How TOTs Can Impact Feeding and Swallowing
Tongue-ties can significantly impact the lateral, anterior and posterior movements of the tongue. Many babies who have issues latching and/or establishing a fluid suck-swallow-breath pattern, who make a clicking sounds during breastfeeding, tongue hump and who causes their mothers nipple pain and trauma may have a tongue-tie. Impeded tongue movement continues to negatively impact feeding skills later in life and can result in issues clearing the molars of residue, moving a bolus from side to side in the mouth during feeding, maintaining correct tongue posture during swallowing and correct oral test tongue posture throughout the day.
Lip-Ties can significantly impact an infant’s ability to establish a latch during breastfeeding.

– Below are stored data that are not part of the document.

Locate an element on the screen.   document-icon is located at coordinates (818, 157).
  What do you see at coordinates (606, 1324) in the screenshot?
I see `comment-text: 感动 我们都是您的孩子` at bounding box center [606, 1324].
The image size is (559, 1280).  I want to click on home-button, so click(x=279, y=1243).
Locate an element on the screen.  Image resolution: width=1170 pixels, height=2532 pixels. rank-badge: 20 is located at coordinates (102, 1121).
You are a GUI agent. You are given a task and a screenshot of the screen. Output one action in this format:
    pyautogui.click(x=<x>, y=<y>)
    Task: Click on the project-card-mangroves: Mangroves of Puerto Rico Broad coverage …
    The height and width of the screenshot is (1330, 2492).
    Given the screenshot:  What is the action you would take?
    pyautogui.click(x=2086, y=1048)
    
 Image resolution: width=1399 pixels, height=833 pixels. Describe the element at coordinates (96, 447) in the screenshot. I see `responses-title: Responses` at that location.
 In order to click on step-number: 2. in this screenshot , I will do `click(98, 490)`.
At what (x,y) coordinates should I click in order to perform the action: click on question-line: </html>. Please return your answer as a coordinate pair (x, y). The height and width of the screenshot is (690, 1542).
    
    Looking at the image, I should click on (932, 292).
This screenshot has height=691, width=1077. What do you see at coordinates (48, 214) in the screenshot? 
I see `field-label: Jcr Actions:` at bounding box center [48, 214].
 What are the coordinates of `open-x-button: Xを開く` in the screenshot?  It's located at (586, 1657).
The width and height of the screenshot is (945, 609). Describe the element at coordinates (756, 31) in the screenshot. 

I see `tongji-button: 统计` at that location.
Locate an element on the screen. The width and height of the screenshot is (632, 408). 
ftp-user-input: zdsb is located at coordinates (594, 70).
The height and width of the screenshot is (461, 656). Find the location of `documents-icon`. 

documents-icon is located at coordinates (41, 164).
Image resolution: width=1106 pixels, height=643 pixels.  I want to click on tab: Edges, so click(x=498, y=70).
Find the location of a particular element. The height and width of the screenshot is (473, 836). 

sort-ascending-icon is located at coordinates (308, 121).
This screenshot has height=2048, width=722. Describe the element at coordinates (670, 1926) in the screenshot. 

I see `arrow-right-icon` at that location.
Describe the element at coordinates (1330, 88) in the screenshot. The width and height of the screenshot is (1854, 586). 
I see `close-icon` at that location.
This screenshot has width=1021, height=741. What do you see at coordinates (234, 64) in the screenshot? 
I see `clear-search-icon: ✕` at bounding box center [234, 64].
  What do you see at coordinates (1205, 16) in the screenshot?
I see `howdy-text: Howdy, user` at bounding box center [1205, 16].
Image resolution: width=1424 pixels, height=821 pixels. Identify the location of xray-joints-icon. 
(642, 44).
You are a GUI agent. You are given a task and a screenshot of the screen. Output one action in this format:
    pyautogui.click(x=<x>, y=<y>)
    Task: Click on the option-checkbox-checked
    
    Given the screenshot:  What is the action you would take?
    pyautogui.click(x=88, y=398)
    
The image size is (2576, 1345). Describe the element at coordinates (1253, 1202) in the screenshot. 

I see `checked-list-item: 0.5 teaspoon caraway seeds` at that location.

Later in life, lip-ties impact a patient’s ability to seal their lips during feeding and swallowing and when the mouth is at rest. They can contribute to mouth breathing habits.
Buccal-ties can significantly impede a baby’s ability to establish a latch during breastfeeding. They can also impair food clearance in the cheeks.
How TOTs Can Impact Speech
Of all the TOTs, tongue-ties have the greatest impact on speech and articulation skills. Patients with significant restriction may struggle with a variety of speech sounds including /t/, /d/, /n/, /r/ and/l/ productions.
How TOTs Can Impact Facial, Airway and Dental Development
As mentioned in previous clinical topics, the movement of the tongue, oral and facial muscles can have a significant impact on orofacial growth. When the tongue, lips and cheeks are restricted from typical movement patterns, it can result in significant changes to facial, oral, jaw, dental and airway development. Research from Stanford Sleep Medicine has shown correlations between tongue-ties and the development of a high, narrow palate. As mentioned in previous clinical topics, research has also showed correlations between a high, narrow palate and an increased risk of pediatric obstructive sleep apnea (POSA).
Tethered oral tissues are most often remediated with a frenectomy.
Frenectomy: refers to the cutting of frenula tissue to increase structural mobility, often in regards to tongue-ties, lip-ties and/or buccal-ties. Other terms include “frenuloplasty,” “tongue-tie release,” “lip-tie release” and/or “buccal-tie release.” This procedure is most often performed by a specialized physician (e.g. neonatologist, ENT), dentist and/or dental surgeon. The procedure can be performed with a laser or scalpel, depending on the surgeon’s preference.
As noted above, a frenectomy for school-age and adult patients is often followed with a stretch and exercise protocol to ensure that adhesions/restrictions do not redevelop and that mobility is maintained during the healing process. For these older patients, orofacial myofunctional disorder is often comorbid (also occurring). Some doctors and dentists recommend Orofacial Myofunctional Therapy (OMT). OMT increases the mobility of the tongue before the procedure and helps maintain structural remediation and mobility afterward.
TOTs can significantly impact a child’s feeding, swallowing and speech skills. TOTs can also impact the healthy oral, facial and airway development of children in a variety of ways. I am passionate about thoroughly educating patients throughout the process, so they feel empowered with information to take the best steps for themselves and their family.